Chapter: Certain infectious and parasitic diseases

Understanding Brucellosis: Causes, Symptoms and Treatment

Brucellosis is a bacterial infection that affects both humans and animals. It is caused by the Brucella bacteria and is often spread through contact with infected animals or their products such as milk, meat or urine. The infection can also be transmitted through inhalation or ingestion of contaminated air or food.

Causes of Brucellosis

The Brucella bacteria that cause brucellosis are mainly found in animals such as goats, cows, sheep, pigs and dogs. Humans can get infected by coming into contact with these animals or their products. In some cases, the infection can also be transmitted through consuming raw or unpasteurized dairy products. People who work in close proximity with these animals, such as farmers, veterinarians, and slaughterhouse workers, are at a higher risk of contracting the disease.

Symptoms of Brucellosis

The symptoms of brucellosis can vary from person to person and can range from mild to severe. Some common symptoms include fever, chills, sweating, fatigue, headache, joint pain, muscle pain, and loss of appetite. The symptoms can last for several weeks or even months if left untreated. In some cases, the infection can also cause more serious complications such as meningitis, endocarditis, or arthritis.

Treatment of Brucellosis

Brucellosis is usually treated with a combination of antibiotics such as doxycycline and rifampin. The treatment can last for several weeks or even months depending on the severity of the infection.

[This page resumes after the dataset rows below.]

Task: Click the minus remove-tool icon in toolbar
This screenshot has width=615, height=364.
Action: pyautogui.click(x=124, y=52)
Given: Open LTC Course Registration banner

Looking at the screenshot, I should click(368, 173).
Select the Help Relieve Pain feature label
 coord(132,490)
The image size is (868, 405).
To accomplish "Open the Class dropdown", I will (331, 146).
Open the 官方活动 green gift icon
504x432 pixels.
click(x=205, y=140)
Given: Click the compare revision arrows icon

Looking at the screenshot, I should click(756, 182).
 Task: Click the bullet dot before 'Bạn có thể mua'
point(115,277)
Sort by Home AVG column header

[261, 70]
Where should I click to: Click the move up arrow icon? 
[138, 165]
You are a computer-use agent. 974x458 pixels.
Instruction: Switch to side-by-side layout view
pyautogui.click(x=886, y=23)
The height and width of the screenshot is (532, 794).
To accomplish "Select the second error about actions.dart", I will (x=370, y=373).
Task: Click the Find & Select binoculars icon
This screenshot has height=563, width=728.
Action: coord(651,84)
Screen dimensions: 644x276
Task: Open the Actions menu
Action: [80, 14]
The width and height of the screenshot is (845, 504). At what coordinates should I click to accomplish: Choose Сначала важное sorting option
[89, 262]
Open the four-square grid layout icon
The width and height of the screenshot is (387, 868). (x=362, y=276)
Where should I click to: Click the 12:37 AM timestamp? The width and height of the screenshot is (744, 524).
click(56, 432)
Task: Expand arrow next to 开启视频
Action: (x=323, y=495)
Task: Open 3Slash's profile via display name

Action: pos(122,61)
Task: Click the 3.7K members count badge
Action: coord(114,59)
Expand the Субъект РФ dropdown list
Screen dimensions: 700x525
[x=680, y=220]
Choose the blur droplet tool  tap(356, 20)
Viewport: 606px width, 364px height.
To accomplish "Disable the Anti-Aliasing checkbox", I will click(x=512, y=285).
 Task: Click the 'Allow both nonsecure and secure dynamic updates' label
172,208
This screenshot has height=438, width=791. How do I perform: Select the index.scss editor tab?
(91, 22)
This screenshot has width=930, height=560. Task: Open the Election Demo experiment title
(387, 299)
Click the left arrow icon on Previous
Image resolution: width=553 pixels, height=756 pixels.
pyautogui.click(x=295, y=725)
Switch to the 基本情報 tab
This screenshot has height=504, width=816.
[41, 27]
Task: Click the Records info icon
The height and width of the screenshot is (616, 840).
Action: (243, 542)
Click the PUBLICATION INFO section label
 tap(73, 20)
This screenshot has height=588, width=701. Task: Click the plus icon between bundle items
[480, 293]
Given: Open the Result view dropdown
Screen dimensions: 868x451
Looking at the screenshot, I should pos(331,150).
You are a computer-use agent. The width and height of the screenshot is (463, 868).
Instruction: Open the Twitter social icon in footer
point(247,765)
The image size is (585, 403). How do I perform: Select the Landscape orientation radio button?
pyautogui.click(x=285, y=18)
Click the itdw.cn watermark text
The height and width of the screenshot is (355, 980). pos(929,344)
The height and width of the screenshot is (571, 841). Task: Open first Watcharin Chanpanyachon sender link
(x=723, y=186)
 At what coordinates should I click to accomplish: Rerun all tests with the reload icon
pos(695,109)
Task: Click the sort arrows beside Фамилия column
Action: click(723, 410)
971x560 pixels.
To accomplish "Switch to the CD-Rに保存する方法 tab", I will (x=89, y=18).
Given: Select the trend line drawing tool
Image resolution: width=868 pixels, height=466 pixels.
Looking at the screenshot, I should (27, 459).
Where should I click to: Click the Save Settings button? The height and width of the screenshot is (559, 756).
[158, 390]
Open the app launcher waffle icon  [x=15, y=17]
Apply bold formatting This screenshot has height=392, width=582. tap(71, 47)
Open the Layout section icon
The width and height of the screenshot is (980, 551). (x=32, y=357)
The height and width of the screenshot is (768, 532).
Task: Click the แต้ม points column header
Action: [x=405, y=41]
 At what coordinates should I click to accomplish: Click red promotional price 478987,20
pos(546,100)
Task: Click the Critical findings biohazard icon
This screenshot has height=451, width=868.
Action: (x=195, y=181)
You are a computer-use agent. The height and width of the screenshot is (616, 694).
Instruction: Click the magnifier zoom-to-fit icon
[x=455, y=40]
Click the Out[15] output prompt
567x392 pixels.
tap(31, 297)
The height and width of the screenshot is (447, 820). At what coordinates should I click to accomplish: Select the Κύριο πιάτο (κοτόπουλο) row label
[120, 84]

In addition to antibiotics, patients may also be given pain relievers and anti-inflammatory drugs to manage the symptoms. It is important to complete the entire course of antibiotics even if the symptoms disappear to ensure that the infection is completely eradicated.

Preventing Brucellosis
  1. Avoid consuming raw or unpasteurized dairy products.
  2. Wash hands thoroughly after handling animals or their products.
  3. Wear protective clothing such as gloves and masks when working with animals.
  4. Ensure that animals are tested and treated for brucellosis before they are brought into contact with humans.

In conclusion, brucellosis is a serious bacterial infection that can affect both humans and animals. Early detection and treatment are crucial to prevent the spread of the disease and to avoid complications. By taking preventive measures such as avoiding raw dairy products and wearing protective clothing when working with animals, we can reduce our risk of contracting this infection.